Na Sagrada Escritura a água é considerada como símbolo de purificação moral: Deus “lava” as culpas do pecador (cf. Sl 50, 4). Durante a última Ceia, Jesus lava os pés dos seus discípulos. Diante dos protestos de Pedro, Jesus responde: “Se Eu não tos lavar, não terás parte comigo” (Jo 13, 8).

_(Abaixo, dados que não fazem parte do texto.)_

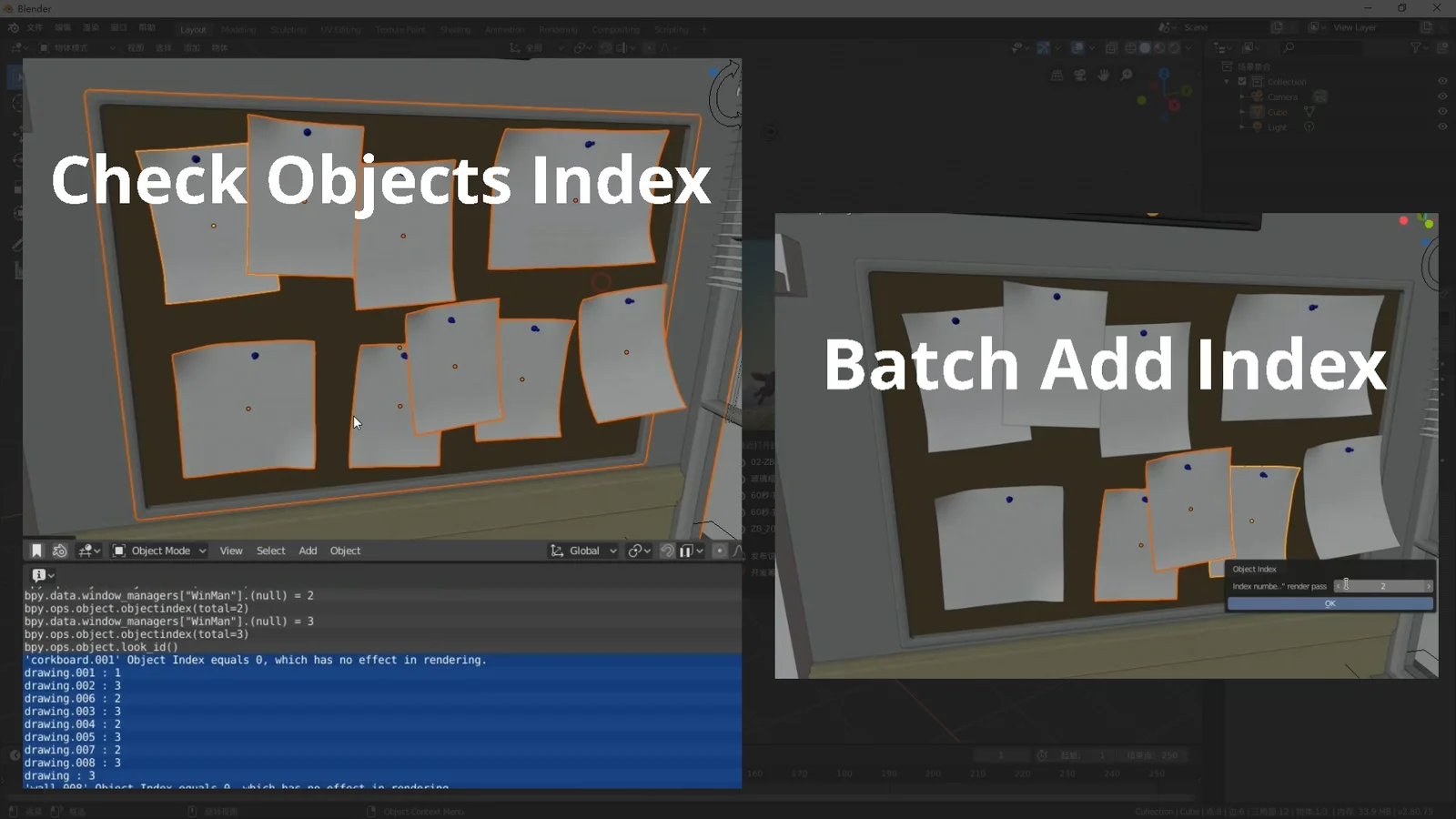Open the View menu in the viewport header
1456x819 pixels.
click(x=231, y=550)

Mas é no Batismo cristão que a água adquire seu pleno sentido espiritual de fonte de vida sobrenatural, como o mesmo Cristo proclama no Evangelho: “Quem não nascer da água e do Espírito Santo, não poderá entrar no Reino de Deus” (Jo 3, 5).

Feito nova criatura, o batizado pode e deve orientar as relações com o seu semelhante e com toda a criação, conforme a justiça, a caridade e a responsabilidade que Deus quis confiar à solicitude do homem (cf. Gn 2, 15).

Nascem daí, para cada indivíduo, específicas obrigações no que diz respeito à ecologia. O seu cumprimento supõe a abertura para uma perspectiva espiritual e ética que supere as atitudes e os estilos de vida egoístas, os quais acarretam o esgotamento das reservas naturais.

 

Mensagem por ocasião da Campanha da Fraternidade de 2004.